(Raw data)

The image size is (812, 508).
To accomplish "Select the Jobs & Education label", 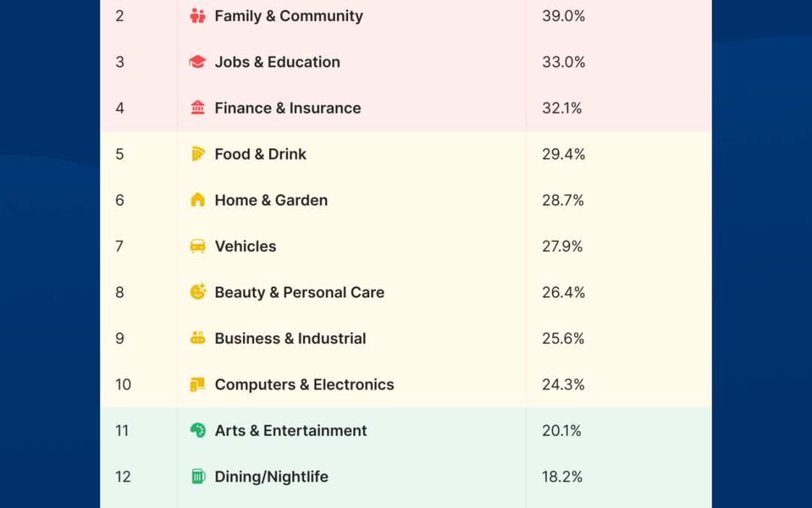I will [x=277, y=62].
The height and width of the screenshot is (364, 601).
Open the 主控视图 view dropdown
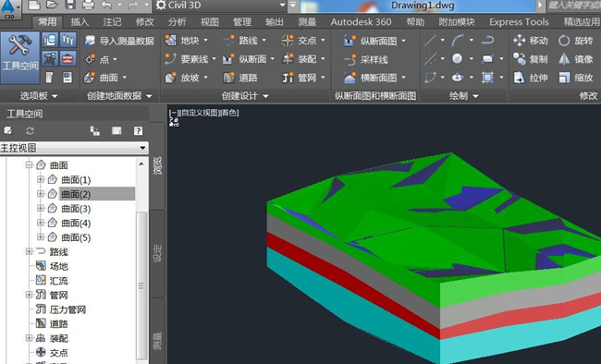click(74, 148)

(End Raw data)

#### Work request
Copy exactly the lines from the one containing "The height and" through the last line of the records above, including both, and omit every picture.

#### Response to this exercise
The height and width of the screenshot is (364, 601).
Open the 主控视图 view dropdown
click(74, 148)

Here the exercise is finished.